In the past, I parented in the moment. When Marissa was little, I allowed Marissa to have bad hours with negative consequences that lasted for the hour. If she was good the next hour, she got rewarded with positive consequences. Having a melt down at 9AM didn’t mean the whole day was blown. Marissa’s teachers were on board with the plan. As Marissa matured, I allowed Marissa to have bad days with negative consequences that lasted for that day. I no longer parent in the moment. I parent out of fear. I am so worried about tomorrow that I am forgetting to be nurturing today. Marissa still has days where it needs to be okay for her to just make it through the next hour. Marissa still needs to be free to choose every day the attitude that she is going to demonstrate that day. Setting the bar too high adds anxiety that is hard to overcome.
“Fathers, do not exasperate your children, so that they will not lose heart.” Colossians 3:21
So, I have decided I need to “soften the environment.” Which means that I am committed to:
Well it seems that what we are actually saying when we say that the enviornment needs to be softened, is that the enviornment needs to become more like people with intellectual disabilities who
- do not make high social skill demands of others,
- are more open to differences in people to the point of not even seeing disability,
- tend to be friendly and loving,
- and perhaps due to their disability are less independent and more dependent or interdependent.

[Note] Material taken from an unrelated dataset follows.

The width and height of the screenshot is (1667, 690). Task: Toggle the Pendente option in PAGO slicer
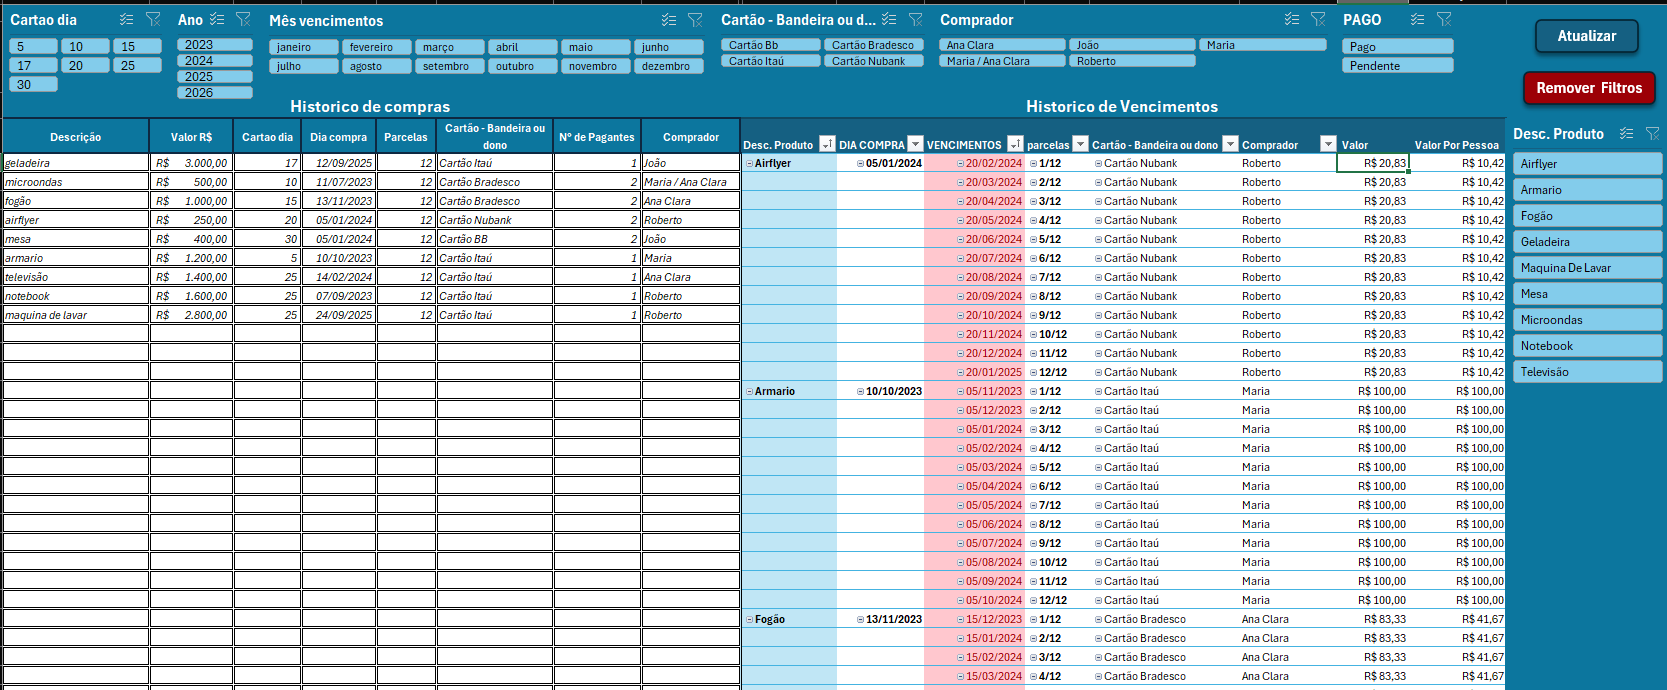[1397, 66]
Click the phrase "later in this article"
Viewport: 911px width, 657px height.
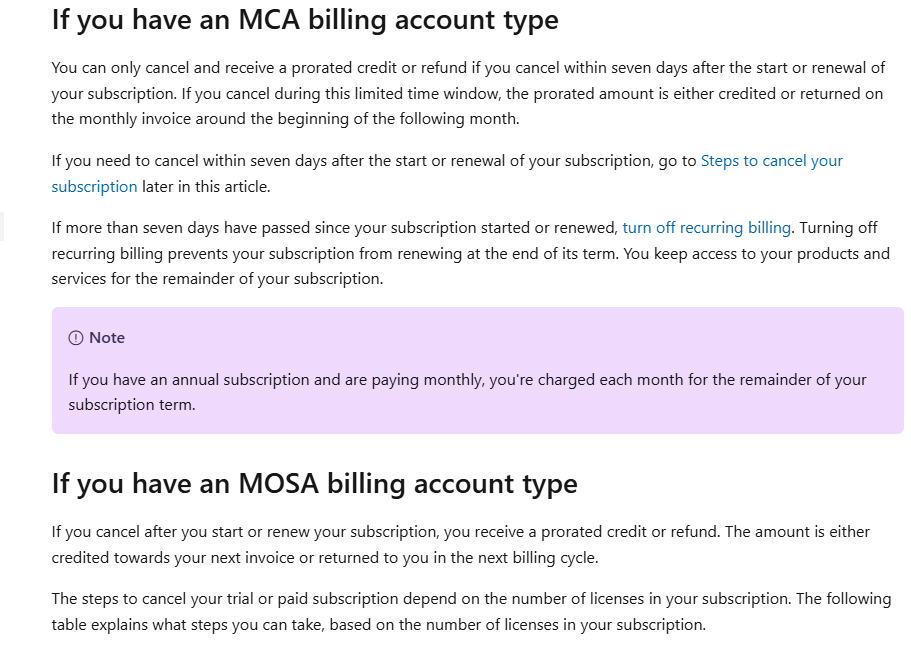206,187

~ Jeff McNair, Disabled Christianity, Softening the Environment
One of the very positive things about Marissa is her willingness to accept people. She is always willing to forgive and forget bad behavior in others, “Everyone makes bad choices sometimes.” Marissa’s friends are people who have struggled in their family and/or with learning difficulties. They allow Marissa to be socially awkward and irritable. When she gets herself back together, they celebrate her triumph and forget the past. They cheer for and encourage one another. This means that Marissa only has a few “good” friends. They usually are kids who are in trouble a lot. They are the kids you probably don’t let your child hang out with. But, they are perfect for Marissa and perfect examples for me.